RECORD EXTRACTS
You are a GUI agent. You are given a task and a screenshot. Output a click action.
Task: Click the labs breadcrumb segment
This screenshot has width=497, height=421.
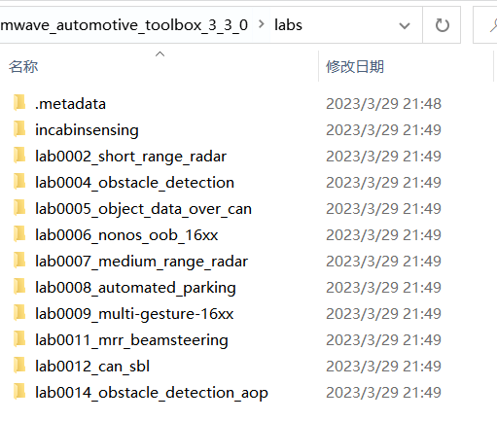(288, 25)
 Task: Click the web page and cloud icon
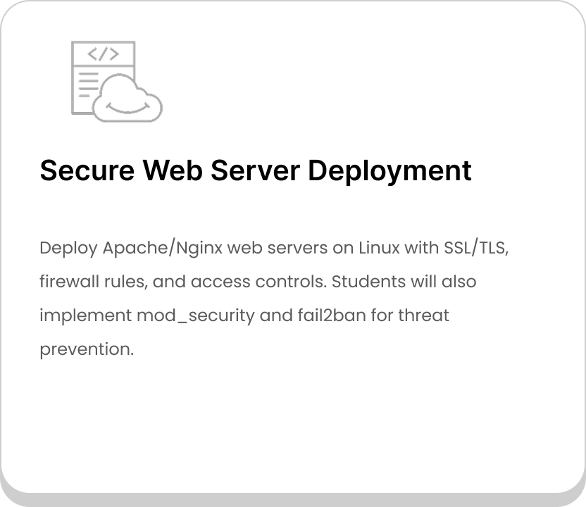tap(117, 82)
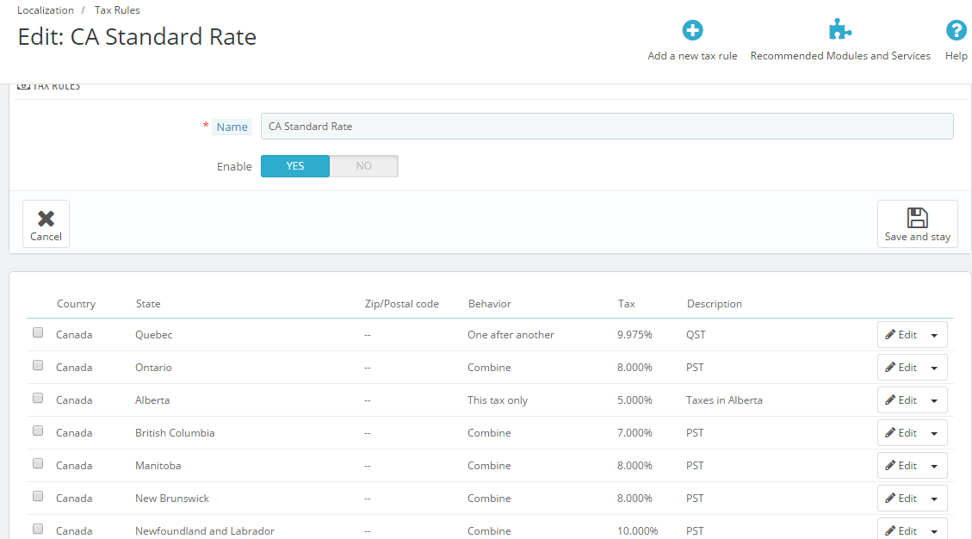Tick the British Columbia row checkbox

point(38,431)
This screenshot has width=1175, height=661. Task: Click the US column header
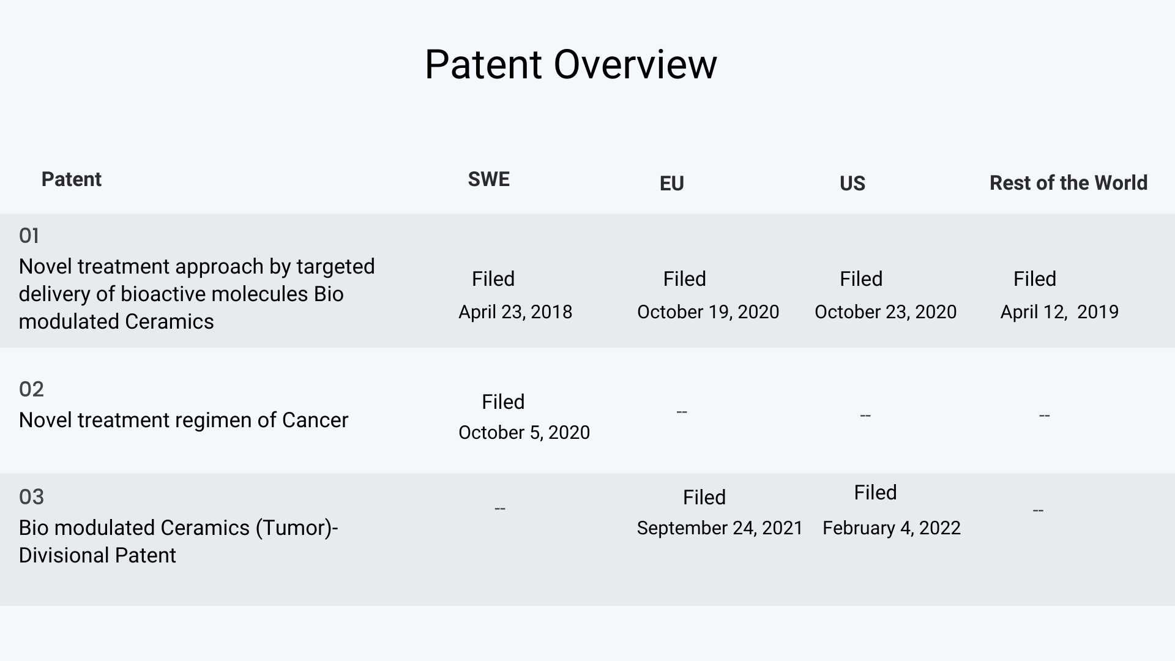pos(852,183)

WHAT YOU ARE ASKED TO DO
Whatever the records hold apart from pictures should be repeated exactly.

RESULT OF THE TASK
You are a GUI agent. You are given a task and a screenshot. Output a click action.
Task: Click the labs breadcrumb segment
This screenshot has width=497, height=421.
(288, 25)
 Task: Click the web page and cloud icon
tap(117, 82)
Tick the British Columbia row checkbox

point(38,431)
This screenshot has width=1175, height=661. Task: Click the US column header
pos(852,183)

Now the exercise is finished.